Tents of sticky spider webs are covering the side of an Arkansas highway — and thousands of “creepy crawlers” are beginning to emerge.
Arkansas native Zach Riggs was traveling along Highway 230 outside of Bono city in Craighead County when he stopped to take pictures and videos of the shocking scene.
“Anybody need some spiders?” he asked in a Facebook post this week.
Nearly 10,000 people have watched Riggs’ 40-second footage, which shows what is believed to be Tetragnatha spiders — known as “stretch spiders” for their long bodies — covering road signs, construction equipment and traveling across giant webs almost completely cover a portion of the road like a “thick carpet.”
Tetragnatha spiders aren’t uncommon. There are hundreds of species of these spiders that live in various parts of the world.
Wildlife experts say it’s typical for spiders to build massive nests for mating, especially if it’s hot or humid. The weather in Bono has been full of moisture in recent weeks, thanks to several storms that have swept through the area, Accuweather reports.
Locals were terrified by the sight and jokingly vowed to steer clear of Highway 230 for the time being.
“I live in Bono and don’t approve of this!!!!! I hate spiders!!!! Kill them all!!!” one woman exclaimed on Riggs’ social media post.
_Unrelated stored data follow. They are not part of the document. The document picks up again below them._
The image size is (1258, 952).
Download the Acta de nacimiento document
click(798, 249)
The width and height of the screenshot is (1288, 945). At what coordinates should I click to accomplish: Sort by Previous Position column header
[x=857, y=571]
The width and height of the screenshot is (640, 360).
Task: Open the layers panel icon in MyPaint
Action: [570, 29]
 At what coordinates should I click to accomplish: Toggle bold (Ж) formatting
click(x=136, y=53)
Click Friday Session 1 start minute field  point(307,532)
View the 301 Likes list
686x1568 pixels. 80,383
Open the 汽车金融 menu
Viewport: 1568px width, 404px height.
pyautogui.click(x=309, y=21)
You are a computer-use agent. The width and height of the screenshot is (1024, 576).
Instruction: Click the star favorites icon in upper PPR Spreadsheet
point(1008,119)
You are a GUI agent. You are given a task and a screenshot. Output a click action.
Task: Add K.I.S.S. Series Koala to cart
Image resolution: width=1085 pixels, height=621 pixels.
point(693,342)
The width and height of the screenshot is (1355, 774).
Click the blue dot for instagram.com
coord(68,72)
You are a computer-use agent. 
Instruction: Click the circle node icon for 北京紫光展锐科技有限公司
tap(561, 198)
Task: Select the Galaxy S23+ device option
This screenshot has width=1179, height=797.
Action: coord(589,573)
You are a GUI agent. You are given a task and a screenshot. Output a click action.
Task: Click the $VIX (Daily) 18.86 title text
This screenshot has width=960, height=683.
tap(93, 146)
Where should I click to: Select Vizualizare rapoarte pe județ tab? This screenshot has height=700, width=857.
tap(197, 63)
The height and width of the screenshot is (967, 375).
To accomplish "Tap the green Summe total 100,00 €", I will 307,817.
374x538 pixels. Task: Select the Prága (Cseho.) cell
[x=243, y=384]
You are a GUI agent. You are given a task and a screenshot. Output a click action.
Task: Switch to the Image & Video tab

“My worst nightmare,” another agreed.
“We gotta throw the whole county away,” one user wrote.
The scene is similar to one witnessed in a town in Greece in September.
Maria Chatzaki, professor of molecular biology and genetics at Democritus University of Thrace, told Newsit that Greece’s high temperatures created the perfect climate for reproduction across a lagoon in Aitoliko.
“It’s as if the spiders are taking advantage of these conditions and are having a kind of a party. They mate, they reproduce and provide a whole new generation,” Chatzaki told the Greek news site, according to a translation from the BBC.
But when the spiders are done mating, they probably won’t stick around too long.
“There are huge numbers of male and female spiders mating [underneath the webs],” Chatzaki added. “The spiders will have their party and will soon die.”